▶ **Page extract**:
Start of Block
Blenniiformes is an order of percomorph fish in the clade Ovalentaria, of which it is the most diverse group. This order contains several well-known fish groups such as blennies and damselfish.

The term is derived from the Latin word blennius, which itself comes from the Ancient Greek word βλεννός (blennos), meaning "mucus" or "slime." This refers to the slimy coating that is often found on the scales of blenny fish.

The earliest known member of this order is the stem group-damselfish Chaychanus from the Early Paleocene of Mexico.

== Taxonomy ==
As with many other percomorphs, most members of this group were originally placed in the Perciformes. Previously, Fishes of the World defined this order as restricted to the blennies and their close relatives, and placed several taxa such as the damselfishes, jawfishes, and surfperches as indeterminate members of Ovalentaria. Phylogenetic evidence suggests that these families form a successive grade leading to blennies, leading to them also being placed in this order by newer authorities such as Eschmeyer's Catalog of Fishes. Some studies go even further and also place the Cichliformes and Mugiliformes (the closest relatives of this group based on phylogenetic studies) within this order, although this is not followed by Catalog of Fishes.
End of Block
▶ **Given data**:
Start of Block
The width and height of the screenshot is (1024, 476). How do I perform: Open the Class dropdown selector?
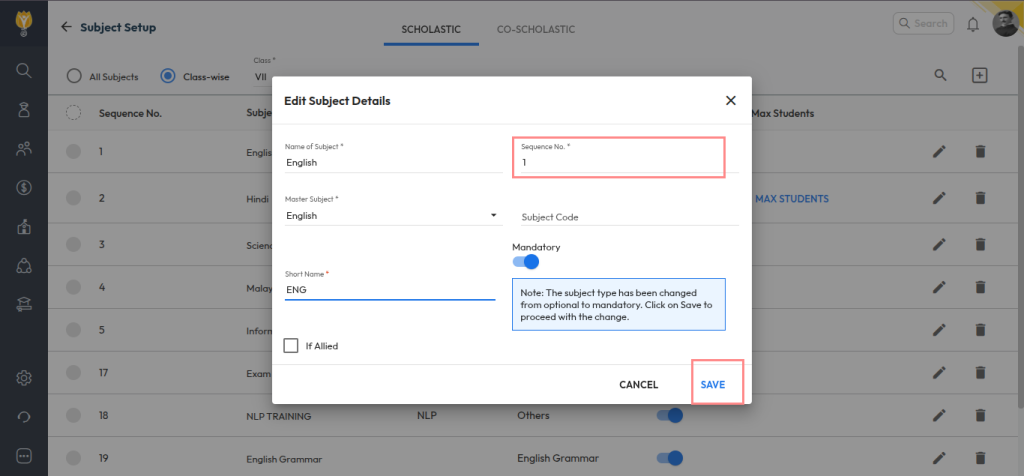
End of Block
▶ **Required work**: From the text on Blenniiformes above, output the part that opens with the words containing "Blenniiformes is an" and closes with "blennies and damselfish.", copying it word for word.

▶ **Your solution**:
Blenniiformes is an order of percomorph fish in the clade Ovalentaria, of which it is the most diverse group. This order contains several well-known fish groups such as blennies and damselfish.